Sunday, September 10, 2023

In short: Searching for Sugar Man (2012)

At the beginning of the 70s, Sixto Rodriguez made two good to great folk rock albums, only to disappear from the public stage (well, there was a late 70s/early 80s comeback in Australia, but the film at hand doesn’t mention it and probably genuinely doesn’t know about that part of the story). Unbeknownst to anyone in the US – certainly the artist – Rodriguez’ output became something of a key cultural artefact for the white anti-Apartheid counterculture in South Africa, with some of his songs being veritable black market hits.

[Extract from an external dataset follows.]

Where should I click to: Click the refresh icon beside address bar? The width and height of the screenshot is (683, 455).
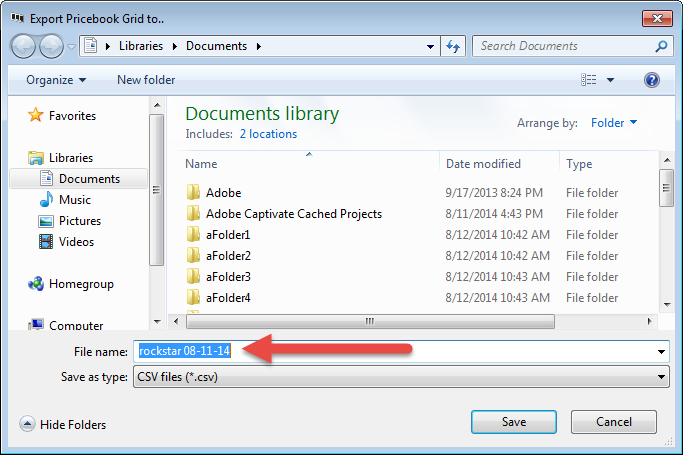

Following the end of Apartheid – which also brought with it official versions of the records Rodriguez apparently saw as little money off as from the bootlegs because the record industry sucks – and a lot of pretty unbelievable rumours about Rodriguez’ death – “best” of them the one about him committing suicide on stage in front of an audience unappreciative of his music – some of the man’s South African fans start to dig into the case of their lost idol. Eventually, they not just find out where he lived – Detroit, which comes as little surprise given the Motown connection of his records – but also that he’s actually still alive (or was, as Rodriguez unfortunately died just this August). Which leads to a triumphant tour in South Africa.

There’s something special about Malik Bendjelloul’s Searching for Sugar Man that doesn’t lie in its effectively used but still pretty standard music documentary format. Probably, this special quality has a lot to do with how it resonates with the Romantic in many a music lover, the way it portrays how music taken out of its original context can take on different, important, (personal) world-changing qualities in a different part of the world. There’s something at once hopeful and strange about this, art resonating in different ways as planned that are still sympathetic to its source.

It is doubly nice that this is one of the handful of films and stories about rediscovering a lost musician that end happily, even quietly triumphantly, with the artist not just being alive but also happy, not having recorded further music but having had what feels like a full and interesting life, and was still living it when this was shot.